Spring Is the Time for Homemade Compost


It’s springtime in a Georgetown garden (this reporter’s, actually). The robins and blue jays are all taking noisy turns bathing in the cleaned-out bird bath. The camellia tree is popping with dozens of glorious blooms. Almost all the new azaleas bought last year survived. The flower beds and very patchy (well, bald, really) lawn areas have been raked and cleared. Bags of grass seed and pots of annuals await planting.

Now is the time to uncover the newest and greenest of home gardening projects, which has been cooking for almost a year in the back garden area: homemade compost to enrich the soil and boost the production of everything grown in the garden.

“Compost is a living soil amendment, a dark, crumbly, earthy-smelling material produced by the natural decomposition of organic materials,” according to zero-waste experts. Stefan Roha, Brenda Platt and Linda Brolis were the mentors for dozens of D.C. residents who enrolled last spring in an intense, two-hour online workshop on how to make your own compost.

The handout materials (PDFs) were copious and well-illustrated. Participants who proceeded to build or buy one of the various types of composters would be rewarded not only with a ready supply of rich compost material, but with the virtuous feeling that their food waste, garden and lawn cuttings, dead leaves and such were being used in an extremely environmentally friendly way. Their efforts might also result in a rebate check from D.C. of up to $75.

The compost-making process can be a bit overwhelming at first, with a lot of initial decisions to make: where to dedicate an area for composting, whether to follow the “slow cold” or the “faster hot” process and what kind of composter to use. Would a framed structure, a covered bin of some kind or one of a variety of store-bought composters — either stable or a “tumbler,” which is manually revolved — be best? There are also many types of receptacles in which to gather food waste, from covered buckets to really cool little pails with inlaid decoration.

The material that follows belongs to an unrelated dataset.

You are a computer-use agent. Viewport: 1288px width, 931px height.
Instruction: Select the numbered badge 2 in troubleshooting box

Then there’s the recipe for assembling the waste: greens and browns. Simply put, there should be lots and lots of browns (leaves) in proportion to fresh cut greens (lawn cuttings, plants and food waste, including uncooked vegetables and eggshells). Some newspaper and cardboard can also be included as greens. Several formulas were offered; 30:1 was recommended.

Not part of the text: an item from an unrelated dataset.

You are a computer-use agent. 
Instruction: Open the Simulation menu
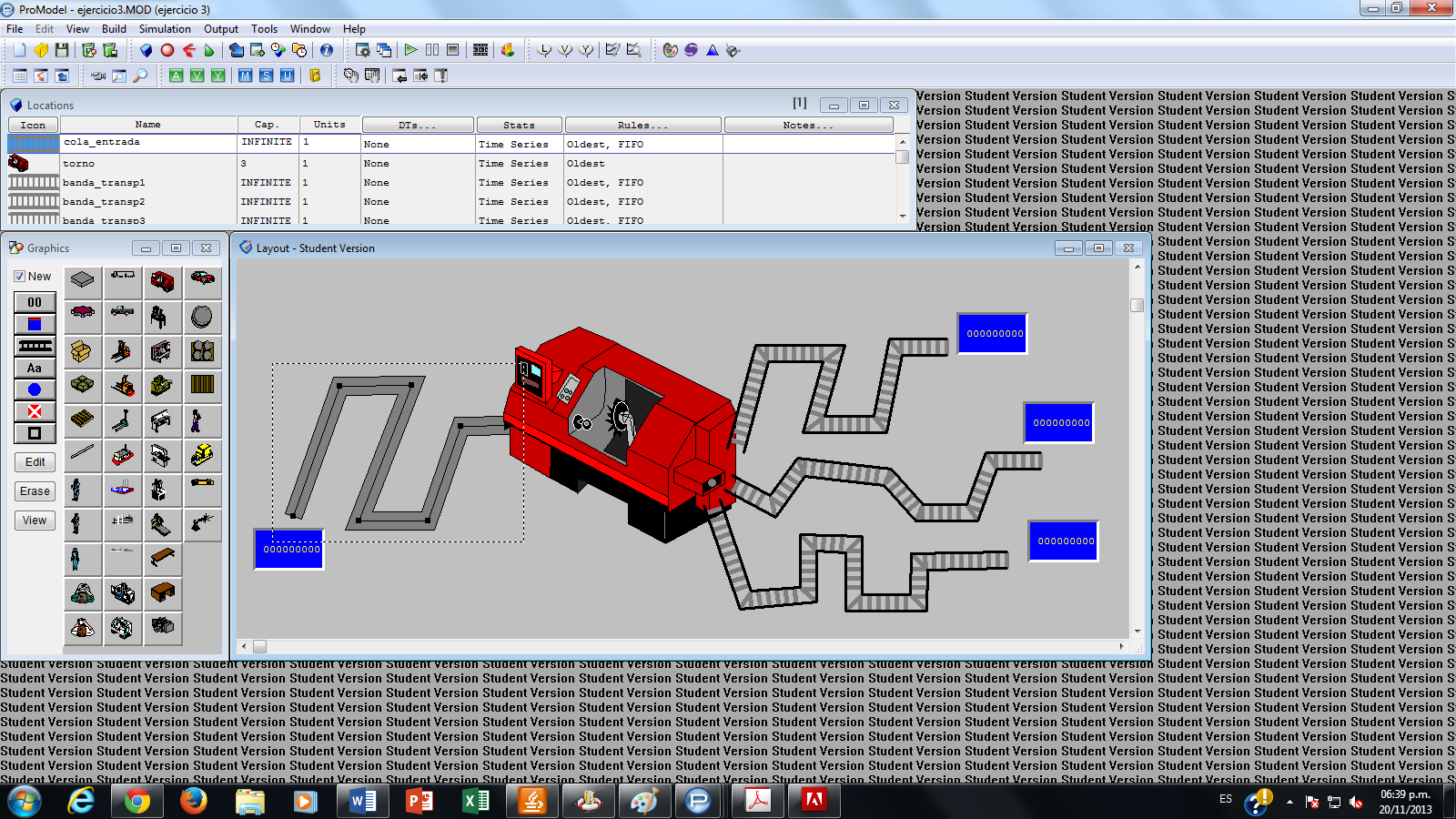tap(165, 28)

Some recipes call for piling the waste material in layers. Others say to deposit the food waste in a nest of leaves. All require that the material be watered regularly — less in the cold method, more in the hot — and turned by shovel or tumbler (some recommend five spins per day). In the hot method, the temperature should be taken regularly and moisture adjusted with more leaves or more water.

To pass the “squeeze test,” in which one squeezes a handful of the developing compost in one’s hand to see if it’s moist and compacted, could take about a year the cold way and six weeks to three months the hot way. The finished compost should then be used or stored and the composter readied for a new supply of raw material.

In the District, the Home Composting Incentives Amendment Act of 2018 stipulates that the owner “may engage in composting on his or her residential property; provided that the composting … does not promote the development, attraction or harborage of vectors or create a public nuisance.”

As for this reporter’s project, opening the compost tumbler — which I had filled most of the year but spun irregularly — was like taking a cake out of the oven during a bake off. Let’s just say that the product produced this year was a good learning experience for next year.

Workshop information is available at zerowaste.dc.gov.